#### [ARTICLE]
• Thu. Nov 7th, 2024

North East Connected

Hopping Across The North East From Hub To Hub

Jobseekers in South Tyneside are getting extra help to find their way into work with the support of a local charity and new funding from Newcastle Building Society.

TEN North East manages and delivers a range of employment and training services which are designed to help local people overcome the various barriers they face in finding and keeping meaningful employment.

Headquartered in Hebburn, the charity also works with a growing number of young people who are not in education, employment or training to help them identify how they can start to prepare for and enter the world of work.

TEN North East has now used the £3,000 Newcastle Building Society grant to refresh its suite of ageing computers that its clients use for job searches, CV writing, interview practice and personal development work.

The funding has been provided through the Newcastle Building Society Community Fund at the Community Foundation, which offers grants to charities and community groups located in or around the communities served by the Society’s branch network.

#### [TASKS TO PERFORM]
[1] According to the article about the TEN North East charity, in which town is the charity headquartered?
[2] Decide whether each statement agrees with the article about the TEN North East charity. Answer yes or no, and quote the deciding words.
(a) The grant from Newcastle Building Society amounted to £3,000.
(b) The charity spent the grant on hiring additional staff.
(c) The Community Fund offers grants to charities anywhere in the country.
[3] Continue the article about the Newcastle Building Society grant to the TEN North East charity from its last sentence.

#### [DATA ROWS]

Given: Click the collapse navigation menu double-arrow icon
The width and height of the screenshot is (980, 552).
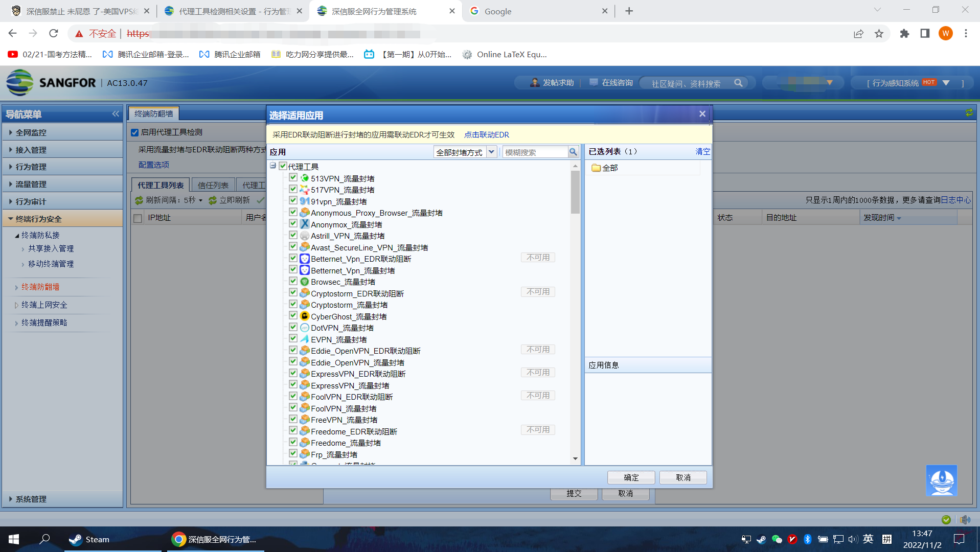Looking at the screenshot, I should tap(115, 114).
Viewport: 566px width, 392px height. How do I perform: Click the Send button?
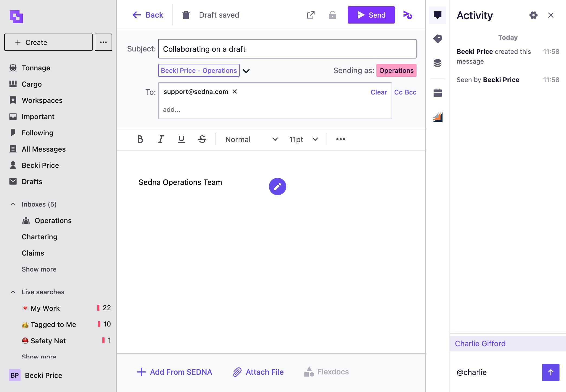(x=371, y=15)
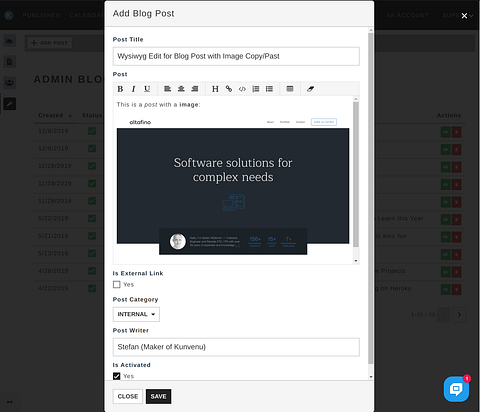480x412 pixels.
Task: Toggle bold formatting in post editor
Action: [x=120, y=89]
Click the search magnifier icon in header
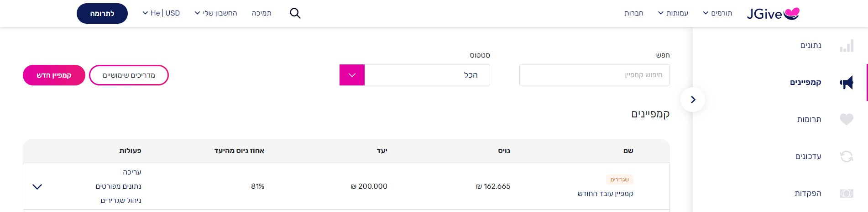The width and height of the screenshot is (868, 212). point(295,13)
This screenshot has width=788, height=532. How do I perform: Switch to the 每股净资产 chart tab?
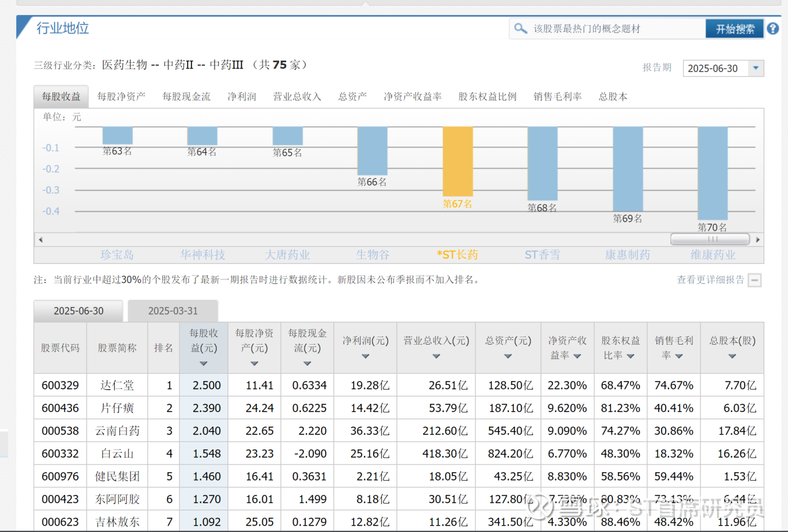point(121,97)
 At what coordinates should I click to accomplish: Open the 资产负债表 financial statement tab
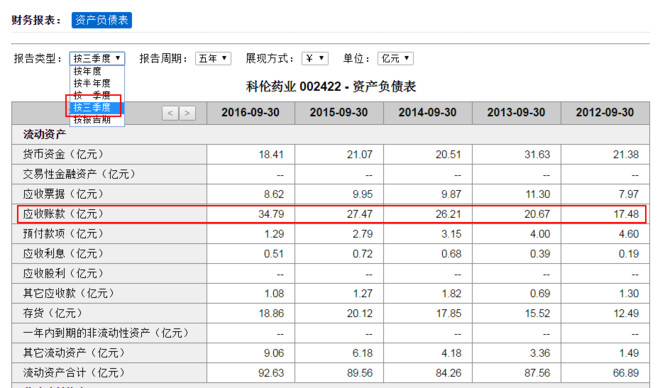(101, 20)
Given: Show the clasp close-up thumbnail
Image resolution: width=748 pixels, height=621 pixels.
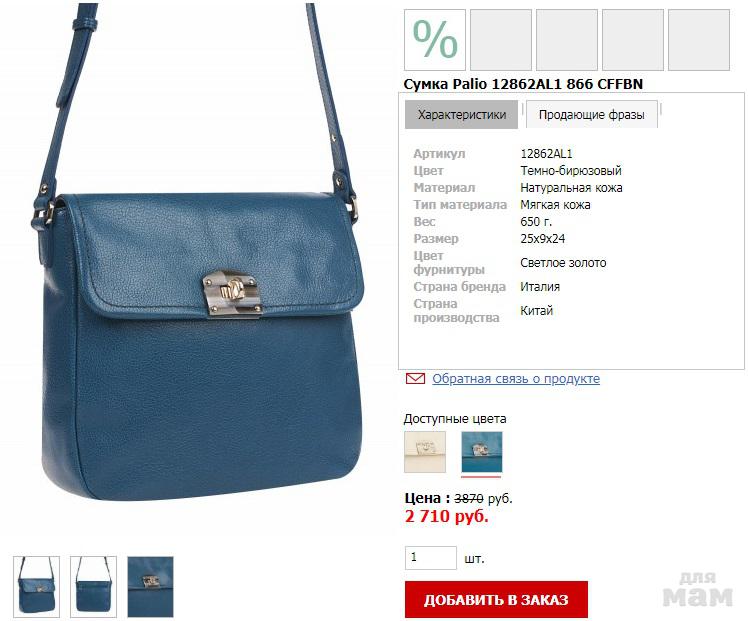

#### [TASK RESPONSES]
[1] Hebburn

[2]
(a) Yes: "the £3,000 Newcastle Building Society grant"
(b) No: "to refresh its suite of ageing computers"
(c) No: "located in or around the communities served by the Society’s branch network"

[3]
Founded in 1994, TEN North East was originally set up to address the unemployment levels in South Tyneside caused by the decline in the shipbuilding and coal mining industries, but now also supports a number of clients based outside its home area.

It has a number of specialist employment advisors who work on a one-to-one basis with people with disabilities and/or challenging health conditions, and has also set up an informal drop-in job club service that anyone can access whenever they need any kind of employment support.

TEN North East also runs the South Tyneside Young Carers Project, which aim is to improve the quality of life of young carers and reduce their risk of isolation.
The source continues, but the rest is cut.